5 Tips for Staying Mentally Healthy During Pregnancy
Updated: Aug 16
What does it take to stay in shape during pregnancy?
Just as women tend to their physical health during pregnancy, tending to emotional health is also important.
Valuable tools include mindfulness, time alone, and asking for support, among others.
Managing stress during pregnancy can benefit mothers after the baby is born as well.
What does it take to stay in shape during pregnancy? There are tons of articles about physical exercise, but not enough about how to keep emotionally healthy.
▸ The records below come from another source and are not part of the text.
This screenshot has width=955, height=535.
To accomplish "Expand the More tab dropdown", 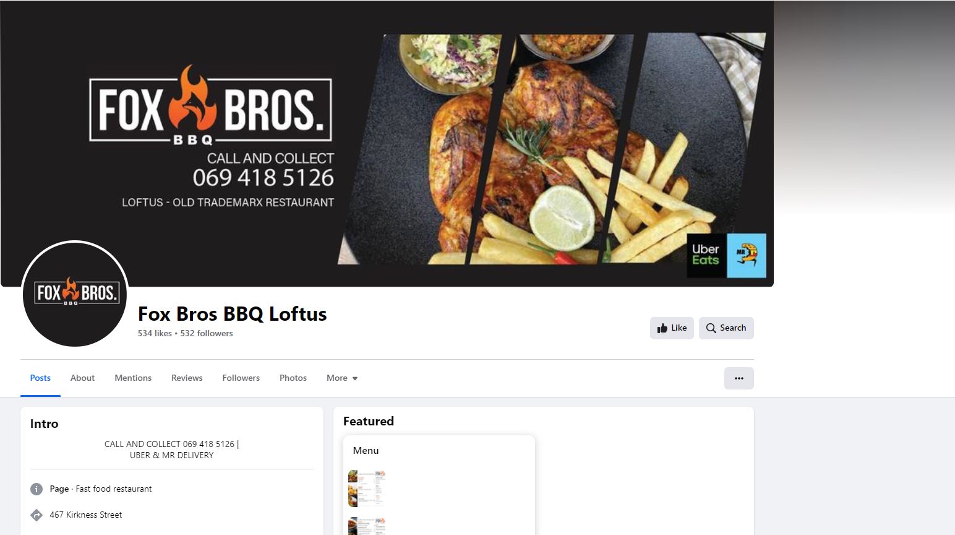I will coord(342,378).
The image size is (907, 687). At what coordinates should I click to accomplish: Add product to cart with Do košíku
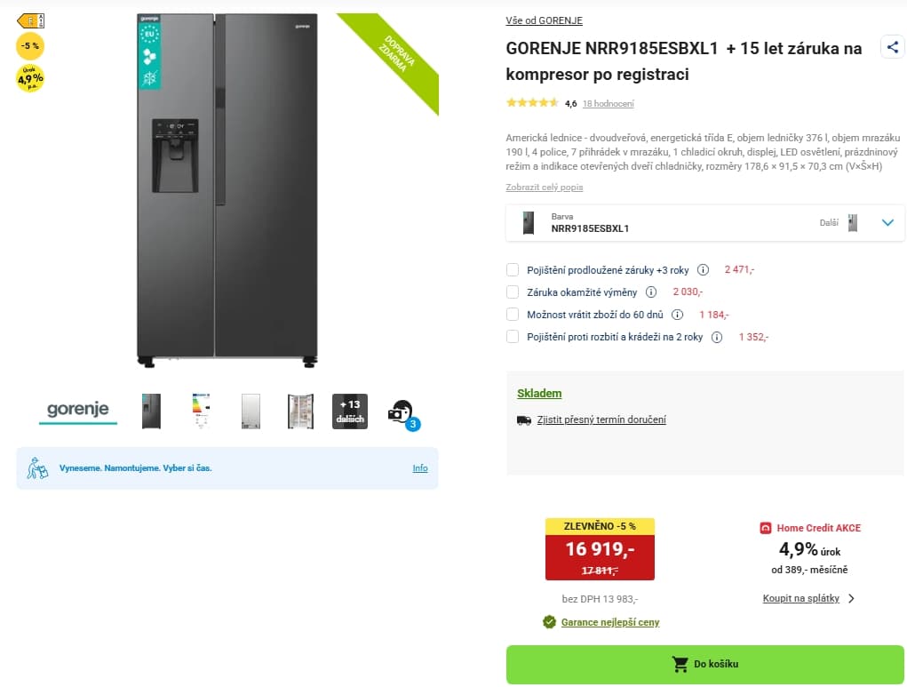click(x=705, y=663)
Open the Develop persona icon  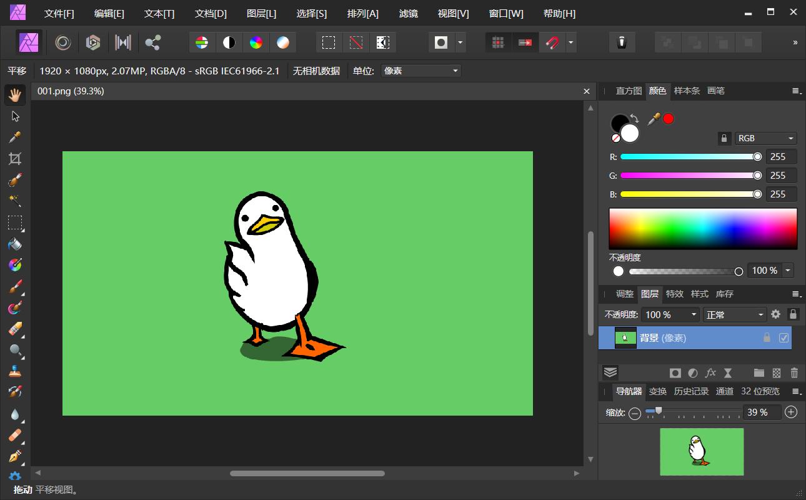point(93,43)
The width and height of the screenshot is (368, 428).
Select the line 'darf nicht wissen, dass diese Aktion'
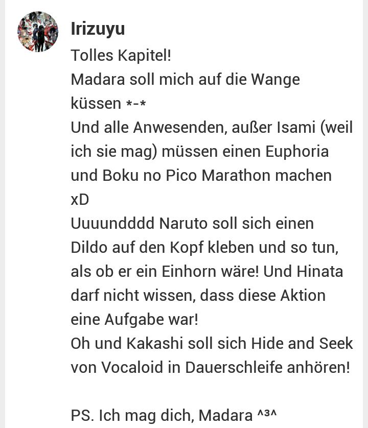[198, 296]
Pregnancy can be as challenging for the mind as for the body; it’s one of the greatest lives changes most women ever experience and there’s often so much that goes with it—new responsibilities, changes in lifestyle and relationships, and alterations in career, finances, and living arrangements. The stress can be enormous. So here are a few tips to help you stay emotionally healthy.
1. Mindfulness matters.
Being mindful might sound like something for coastal hipsters, but early research from small studies suggests that it may help you stay emotionally healthy during pregnancy by reducing stress. Being aware of your body’s changes and the things that you stress about most and savoring the small victories may help ward off depression and anxiety.
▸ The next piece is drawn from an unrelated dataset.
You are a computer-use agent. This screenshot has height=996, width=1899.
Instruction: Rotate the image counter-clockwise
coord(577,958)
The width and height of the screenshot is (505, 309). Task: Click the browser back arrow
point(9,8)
2. There’s an app for that.
Studies are also showing that meditation is an excellent companion to pregnancy, but most people don’t know where to start. Fortunately, there are some great apps out there to get you started.
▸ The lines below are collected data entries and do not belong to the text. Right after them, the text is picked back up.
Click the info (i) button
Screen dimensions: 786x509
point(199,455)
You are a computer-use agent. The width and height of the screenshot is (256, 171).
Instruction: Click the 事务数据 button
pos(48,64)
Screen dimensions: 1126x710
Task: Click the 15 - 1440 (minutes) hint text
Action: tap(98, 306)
3. Put date night on the calendar.
One of the greatest sources of stress during pregnancy is your changing relationship with your significant other. That’s why it’s absolutely essential to start planning a regular weekly date night during pregnancy and sticking to it. It doesn’t have to be expensive—taking sandwiches to a scenic spot or a long stroll in the park is every bit as good as dinner and a movie.
4. Private time is essential.
The most important person to make a date with is yourself. Do what you must to carve out some personal time for yourself every day, even if it’s only 20 minutes with an iced tea and a magazine. Having some breathing room now and once the baby arrives will help you relieve stress.
5. Ask for what you need.
Here’s a great tip for staying emotionally healthy—learn to state exactly what it is that you need. Asking for help may sound obvious, but when you’re exhausted and overwhelmed it can be tough getting to the point. If you were raised not to ask things of others, it can be doubly hard. This is where practice helps and no better time to practice than during pregnancy to prepare you for the demands of being a new mother.
Bottom line
Even if you have a history of anxiety and depression, there’s a lot you can do to keep healthy and avoid triggers that will increase your level of stress. Starting these now can pay dividends after the baby is born.